Well Banjo, in a nutshell, it appears that Mr SUN is entering a quiet phase.
The solar flux is a parameter measured daily by NASA and others for 50 years or so, and the solar flux measurements co-relates well with the mean smoothed sunspot number, which also tracks well with mean solar output. while flux measurements have only been done in recent times, ( after ww2), the sunspots count data is available in a pretty continuous form from early in the 17 century, and in a very marginal form for several centuries prior. From historical record, we can co-relate a period from 1650 to 1710 AD where-in sunspots were either extremely rare or completely nonexistant and this time period corresponds to the "little ice age" across northern Europe, east coast of north america, and was a time period of cool to cold summers, severe winters advancing glaciers,crop failures,famine and somewhat reduced human population.
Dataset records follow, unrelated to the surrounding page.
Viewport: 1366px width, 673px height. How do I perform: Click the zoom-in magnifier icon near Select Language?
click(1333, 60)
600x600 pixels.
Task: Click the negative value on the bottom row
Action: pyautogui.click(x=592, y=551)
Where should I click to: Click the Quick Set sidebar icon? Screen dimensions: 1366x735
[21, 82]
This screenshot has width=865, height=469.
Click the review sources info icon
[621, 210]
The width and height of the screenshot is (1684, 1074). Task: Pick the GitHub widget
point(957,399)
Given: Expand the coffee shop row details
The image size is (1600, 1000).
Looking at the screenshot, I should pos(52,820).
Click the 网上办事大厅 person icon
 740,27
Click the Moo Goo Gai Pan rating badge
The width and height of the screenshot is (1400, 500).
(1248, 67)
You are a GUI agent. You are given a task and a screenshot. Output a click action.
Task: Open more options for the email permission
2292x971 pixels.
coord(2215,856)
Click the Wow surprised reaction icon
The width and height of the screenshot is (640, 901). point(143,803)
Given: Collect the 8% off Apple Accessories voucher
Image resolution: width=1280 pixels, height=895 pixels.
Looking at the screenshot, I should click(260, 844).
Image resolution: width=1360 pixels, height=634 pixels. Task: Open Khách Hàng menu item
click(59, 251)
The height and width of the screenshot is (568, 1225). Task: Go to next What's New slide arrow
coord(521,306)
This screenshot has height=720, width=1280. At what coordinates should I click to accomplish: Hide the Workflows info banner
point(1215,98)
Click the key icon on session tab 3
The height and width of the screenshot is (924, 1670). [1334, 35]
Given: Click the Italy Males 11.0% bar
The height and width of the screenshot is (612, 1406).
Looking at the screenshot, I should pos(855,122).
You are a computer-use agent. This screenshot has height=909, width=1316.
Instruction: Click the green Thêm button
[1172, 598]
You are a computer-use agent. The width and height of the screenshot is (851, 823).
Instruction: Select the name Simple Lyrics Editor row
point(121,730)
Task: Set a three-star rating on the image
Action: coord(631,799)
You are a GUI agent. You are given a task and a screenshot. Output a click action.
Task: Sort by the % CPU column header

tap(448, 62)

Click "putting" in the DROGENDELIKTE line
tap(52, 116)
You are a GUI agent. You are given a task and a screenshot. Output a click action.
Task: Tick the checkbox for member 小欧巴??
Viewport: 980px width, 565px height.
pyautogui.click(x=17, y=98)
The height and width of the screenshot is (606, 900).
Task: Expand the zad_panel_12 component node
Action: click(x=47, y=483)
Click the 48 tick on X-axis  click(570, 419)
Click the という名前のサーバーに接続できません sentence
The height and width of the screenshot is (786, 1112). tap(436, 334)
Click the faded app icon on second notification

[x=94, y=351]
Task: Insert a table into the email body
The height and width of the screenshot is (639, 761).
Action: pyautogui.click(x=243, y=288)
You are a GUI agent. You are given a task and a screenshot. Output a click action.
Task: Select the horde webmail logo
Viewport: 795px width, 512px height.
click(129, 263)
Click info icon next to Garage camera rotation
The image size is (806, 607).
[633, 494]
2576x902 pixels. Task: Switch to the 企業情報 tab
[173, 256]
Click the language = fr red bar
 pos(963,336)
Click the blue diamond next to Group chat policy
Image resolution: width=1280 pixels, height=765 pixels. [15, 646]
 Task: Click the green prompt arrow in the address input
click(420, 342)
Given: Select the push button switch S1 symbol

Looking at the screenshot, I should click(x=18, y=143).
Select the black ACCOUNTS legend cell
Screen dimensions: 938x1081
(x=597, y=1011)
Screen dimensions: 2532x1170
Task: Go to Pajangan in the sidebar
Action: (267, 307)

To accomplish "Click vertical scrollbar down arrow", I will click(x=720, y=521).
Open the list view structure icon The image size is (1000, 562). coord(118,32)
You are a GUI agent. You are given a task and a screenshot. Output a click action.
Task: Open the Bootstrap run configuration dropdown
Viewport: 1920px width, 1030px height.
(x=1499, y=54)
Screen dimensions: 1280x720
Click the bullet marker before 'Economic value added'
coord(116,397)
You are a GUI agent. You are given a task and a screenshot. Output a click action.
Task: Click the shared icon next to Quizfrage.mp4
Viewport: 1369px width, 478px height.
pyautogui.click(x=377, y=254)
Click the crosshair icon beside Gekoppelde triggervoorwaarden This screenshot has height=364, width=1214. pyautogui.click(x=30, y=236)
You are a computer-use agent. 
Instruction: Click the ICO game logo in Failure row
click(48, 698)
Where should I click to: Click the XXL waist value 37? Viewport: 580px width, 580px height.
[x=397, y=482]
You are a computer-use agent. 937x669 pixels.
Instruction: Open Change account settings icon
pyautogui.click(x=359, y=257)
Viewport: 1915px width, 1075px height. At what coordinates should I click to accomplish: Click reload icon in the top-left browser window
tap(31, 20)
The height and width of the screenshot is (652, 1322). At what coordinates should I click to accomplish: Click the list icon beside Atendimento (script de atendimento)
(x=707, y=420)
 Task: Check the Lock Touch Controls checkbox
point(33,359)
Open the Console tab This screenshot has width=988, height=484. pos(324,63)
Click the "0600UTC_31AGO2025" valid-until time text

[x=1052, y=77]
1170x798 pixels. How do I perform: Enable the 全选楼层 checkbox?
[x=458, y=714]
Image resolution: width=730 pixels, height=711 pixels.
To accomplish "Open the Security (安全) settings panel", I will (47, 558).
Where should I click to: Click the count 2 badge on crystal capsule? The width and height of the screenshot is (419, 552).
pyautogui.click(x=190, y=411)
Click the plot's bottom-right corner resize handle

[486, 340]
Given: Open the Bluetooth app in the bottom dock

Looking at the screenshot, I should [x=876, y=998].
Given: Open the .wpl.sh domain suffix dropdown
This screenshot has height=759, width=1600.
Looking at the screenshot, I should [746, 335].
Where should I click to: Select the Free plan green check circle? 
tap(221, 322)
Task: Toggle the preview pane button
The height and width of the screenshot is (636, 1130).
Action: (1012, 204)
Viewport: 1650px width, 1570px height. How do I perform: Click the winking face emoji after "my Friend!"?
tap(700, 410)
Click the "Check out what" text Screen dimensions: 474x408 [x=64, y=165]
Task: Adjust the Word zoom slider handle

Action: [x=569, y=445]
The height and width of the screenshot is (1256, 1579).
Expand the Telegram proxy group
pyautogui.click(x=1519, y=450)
I am not an astrophysicist, and certainly make no claim to what the current solar cycle 24 will do in the future, but for the present we are at a historical low in mean solar output, and by far the longest period of no sunspot activity in modern times. for more information look up "Maunder Minimum" or "Maunder- Dalton" or "Little Ice Age" for current solar data you can go here: http://www.dxlc.com/solar/ |
Re: Help... my garden froze!
That's interesting, thanks for the explanation. I'll have to look into that further. Kinda flys in the face of global warming though, doesn't it?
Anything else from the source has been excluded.